──────── Document excerpt ────────

DNA Damage Response Pathways and Cancer

Summary of Key Points

• DNA repair and the cellular response to DNA damage are critical for maintaining genomic stability.

• Defects in DNA repair or the response to DNA damage encountered from endogenous or external sources results in an increased rate of genetic mutations, often leading to the development of cancer.

• Inherited mutations in DNA damage response pathway genes often result in cancer susceptibility.

• The major active pathways for DNA repair in humans are nucleotide excision repair, base excision repair, mismatch DNA repair, translesional DNA synthesis, and homologous recombination or nonhomologous end joining processes for double-strand break repair.

• Inherited defects in nucleotide excision repair lead to the skin cancer–prone syndrome xeroderma pigmentosum, as well as Cockayne syndrome and trichothiodystrophy.

• Inherited defects in base excision repair can result in colorectal cancer susceptibility.

• Inherited defects in mismatch repair result in Lynch syndrome (hereditary nonpolyposis colorectal cancer syndrome), leading to increased incidence of gastrointestinal cancers, endometrial cancer, and other malignancies.

────────

-- Task list --
- a) Which syndromes are named in the summary on DNA damage response pathways and cancer? List every one.
- b) Does the summary on DNA damage response pathways and cancer agree with each statement below? Answer yes or no, and quote the words that decide it. (i) Inherited base excision repair defects can make a person susceptible to colorectal cancer. (ii) Inherited defects in mismatch repair lead to xeroderma pigmentosum. (iii) Translesional DNA synthesis is one of the major active DNA repair pathways in humans.
- c) Can you extend the summary on DNA damage response pathways and cancer, starting after its last bullet point?

──────── Listed records ────────

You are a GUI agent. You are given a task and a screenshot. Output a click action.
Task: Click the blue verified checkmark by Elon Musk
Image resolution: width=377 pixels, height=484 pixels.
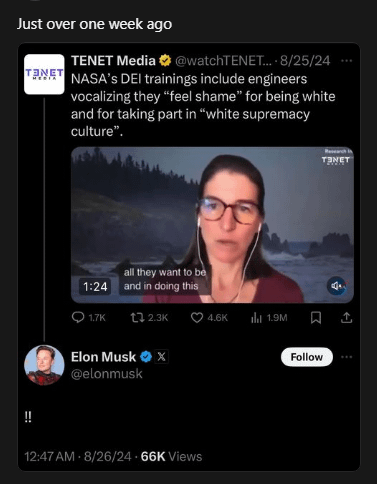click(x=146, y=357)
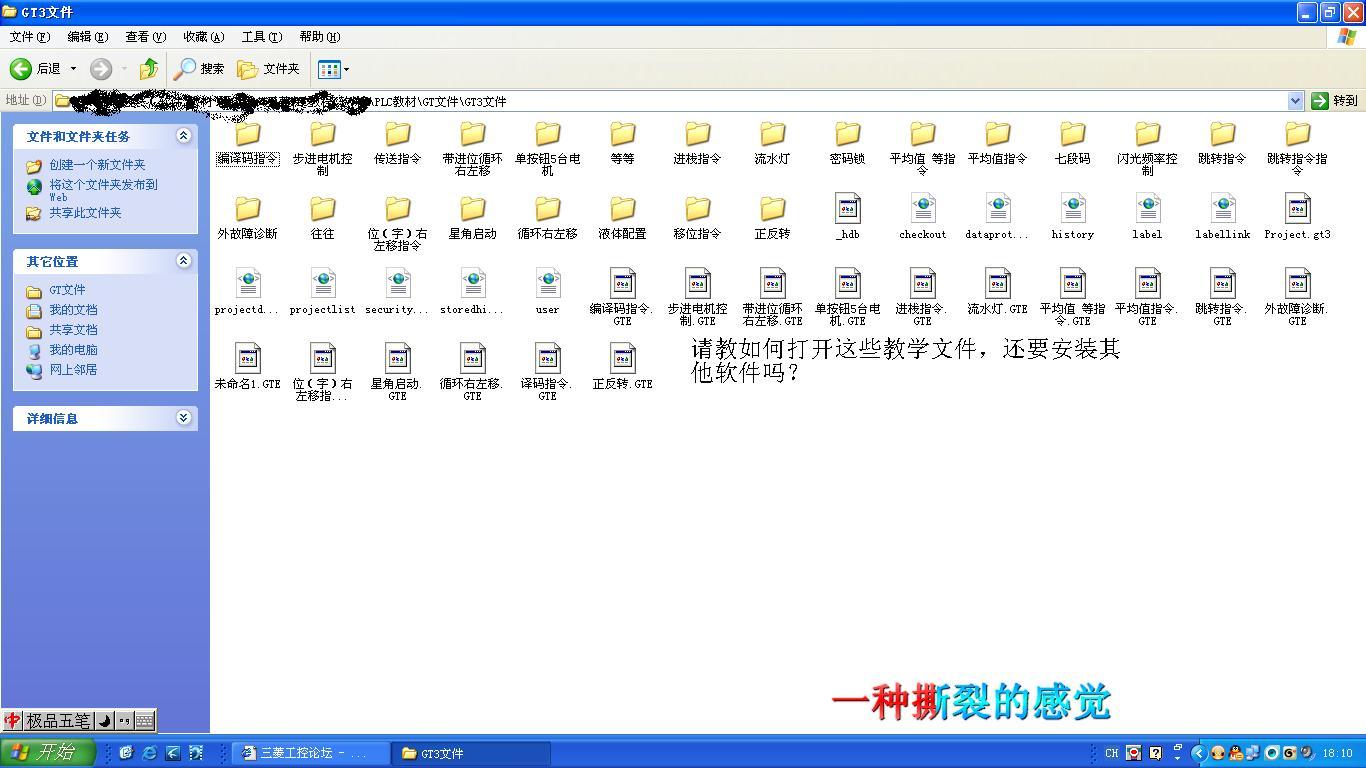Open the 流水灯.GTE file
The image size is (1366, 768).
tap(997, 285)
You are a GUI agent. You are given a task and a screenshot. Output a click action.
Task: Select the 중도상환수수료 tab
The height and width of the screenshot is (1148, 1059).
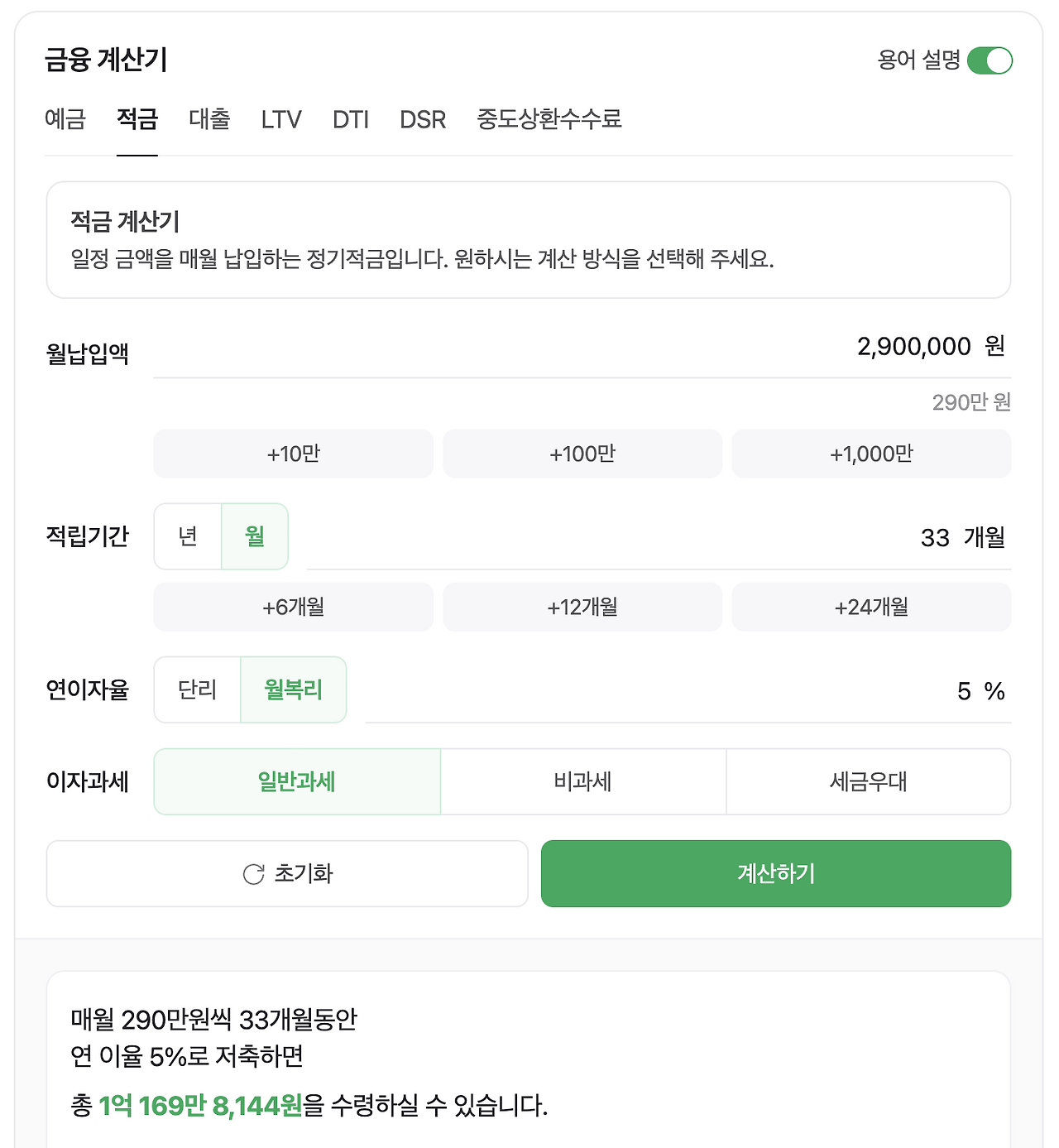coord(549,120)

────────
──────── Listed records ────────

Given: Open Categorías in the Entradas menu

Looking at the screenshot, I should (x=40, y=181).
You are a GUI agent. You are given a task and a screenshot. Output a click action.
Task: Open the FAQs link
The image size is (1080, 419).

────────

-- List of answers --
- a) Xeroderma pigmentosum, Cockayne syndrome, trichothiodystrophy, and Lynch syndrome (hereditary nonpolyposis colorectal cancer syndrome).

- b)
(i) Yes: "Inherited defects in base excision repair can result in colorectal cancer susceptibility."
(ii) No: "Inherited defects in nucleotide excision repair lead to the skin cancer–prone syndrome xeroderma pigmentosum"
(iii) Yes: "The major active pathways for DNA repair in humans are nucleotide excision repair, base excision repair, mismatch DNA repair, translesional DNA synthesis"

- c)
• Inherited defects in DNA double-strand break repair and response pathways underlie a number of cancer prone disorders, including ataxia-telangiectasia, Nijmegen breakage syndrome, Bloom syndrome, Werner syndrome, Rothmund-Thomson syndrome, and Fanconi anemia.

• Persons with Li-Fraumeni syndrome, who are highly prone to cancer because of inherited p53 mutations, and persons with breast-ovarian cancer syndrome, who are highly prone to cancer because of inherited mutations of the BRCA1 and BRCA2 genes, exhibit defects in multiple DNA repair and DNA damage response pathways.

• Because most cancer therapeutic agents that are currently used damage DNA, understanding how normal cells and tumor cells respond to and repair DNA damage is an important aspect of understanding cancer therapeutic responses and toxicities of treatment.

• The presence of mutations in DNA damage response and repair pathways in tumors present opportunities for developing therapeutics that target alternative damage response pathways and can be selectively lethal to the mutated tumor cells, an approach called “synthetic lethality.”